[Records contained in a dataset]
-------------------------

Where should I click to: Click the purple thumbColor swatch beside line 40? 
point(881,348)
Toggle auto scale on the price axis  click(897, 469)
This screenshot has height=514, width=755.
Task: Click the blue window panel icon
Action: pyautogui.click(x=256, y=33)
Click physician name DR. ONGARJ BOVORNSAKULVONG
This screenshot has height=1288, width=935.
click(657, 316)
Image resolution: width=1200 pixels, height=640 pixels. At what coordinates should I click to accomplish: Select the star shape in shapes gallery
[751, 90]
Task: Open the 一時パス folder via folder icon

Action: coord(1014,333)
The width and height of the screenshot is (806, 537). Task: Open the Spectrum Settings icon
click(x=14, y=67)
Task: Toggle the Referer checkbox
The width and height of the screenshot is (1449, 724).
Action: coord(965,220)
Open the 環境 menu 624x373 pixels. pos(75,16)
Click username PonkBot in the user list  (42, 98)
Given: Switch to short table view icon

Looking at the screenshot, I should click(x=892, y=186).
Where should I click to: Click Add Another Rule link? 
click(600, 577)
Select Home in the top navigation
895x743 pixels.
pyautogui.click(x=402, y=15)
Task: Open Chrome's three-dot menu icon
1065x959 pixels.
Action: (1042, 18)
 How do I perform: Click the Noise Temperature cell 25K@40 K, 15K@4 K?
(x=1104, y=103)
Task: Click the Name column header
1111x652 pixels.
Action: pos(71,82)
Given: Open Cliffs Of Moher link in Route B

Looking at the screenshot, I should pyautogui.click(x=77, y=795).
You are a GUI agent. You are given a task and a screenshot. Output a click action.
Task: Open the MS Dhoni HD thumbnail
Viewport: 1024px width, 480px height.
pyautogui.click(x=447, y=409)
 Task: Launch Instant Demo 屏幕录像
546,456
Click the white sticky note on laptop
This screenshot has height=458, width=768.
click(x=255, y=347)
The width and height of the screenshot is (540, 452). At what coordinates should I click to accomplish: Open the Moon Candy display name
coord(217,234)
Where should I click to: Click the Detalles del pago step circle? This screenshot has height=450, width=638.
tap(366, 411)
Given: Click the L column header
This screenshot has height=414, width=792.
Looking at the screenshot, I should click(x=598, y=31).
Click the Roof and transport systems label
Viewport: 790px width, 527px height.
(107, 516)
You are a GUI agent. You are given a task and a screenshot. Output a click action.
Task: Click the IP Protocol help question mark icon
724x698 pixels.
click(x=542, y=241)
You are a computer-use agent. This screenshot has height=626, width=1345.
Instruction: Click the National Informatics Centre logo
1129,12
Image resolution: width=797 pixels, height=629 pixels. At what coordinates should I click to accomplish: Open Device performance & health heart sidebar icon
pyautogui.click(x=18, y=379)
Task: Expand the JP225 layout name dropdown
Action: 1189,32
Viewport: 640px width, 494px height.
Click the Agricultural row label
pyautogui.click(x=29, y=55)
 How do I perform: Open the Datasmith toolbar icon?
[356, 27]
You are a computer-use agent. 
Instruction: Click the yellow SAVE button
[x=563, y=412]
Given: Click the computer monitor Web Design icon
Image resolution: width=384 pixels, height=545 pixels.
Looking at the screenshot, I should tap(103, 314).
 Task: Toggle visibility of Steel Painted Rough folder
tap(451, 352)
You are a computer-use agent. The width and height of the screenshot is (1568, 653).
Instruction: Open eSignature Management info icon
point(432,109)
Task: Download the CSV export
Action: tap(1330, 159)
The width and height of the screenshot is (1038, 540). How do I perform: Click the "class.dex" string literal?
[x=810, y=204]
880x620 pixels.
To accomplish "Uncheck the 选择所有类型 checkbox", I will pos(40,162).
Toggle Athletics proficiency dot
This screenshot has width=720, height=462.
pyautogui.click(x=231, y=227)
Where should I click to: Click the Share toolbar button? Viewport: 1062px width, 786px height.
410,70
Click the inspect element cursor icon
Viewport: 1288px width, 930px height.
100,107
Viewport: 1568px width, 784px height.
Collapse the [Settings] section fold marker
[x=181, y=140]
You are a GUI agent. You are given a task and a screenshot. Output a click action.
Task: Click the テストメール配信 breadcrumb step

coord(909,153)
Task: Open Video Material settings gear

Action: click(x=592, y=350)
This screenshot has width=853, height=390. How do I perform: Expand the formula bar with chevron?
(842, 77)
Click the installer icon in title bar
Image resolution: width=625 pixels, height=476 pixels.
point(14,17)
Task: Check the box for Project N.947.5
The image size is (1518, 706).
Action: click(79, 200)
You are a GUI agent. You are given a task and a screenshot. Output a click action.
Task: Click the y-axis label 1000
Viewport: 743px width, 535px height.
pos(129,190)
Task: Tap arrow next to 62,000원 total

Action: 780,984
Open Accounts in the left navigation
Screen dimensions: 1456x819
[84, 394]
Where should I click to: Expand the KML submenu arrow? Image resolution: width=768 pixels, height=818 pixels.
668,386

-------------------------

• **WORK ORDER**: Tell how many lines of the data include the word "header", and nothing else.

• **ANSWER FOR THIS EXERCISE**: 2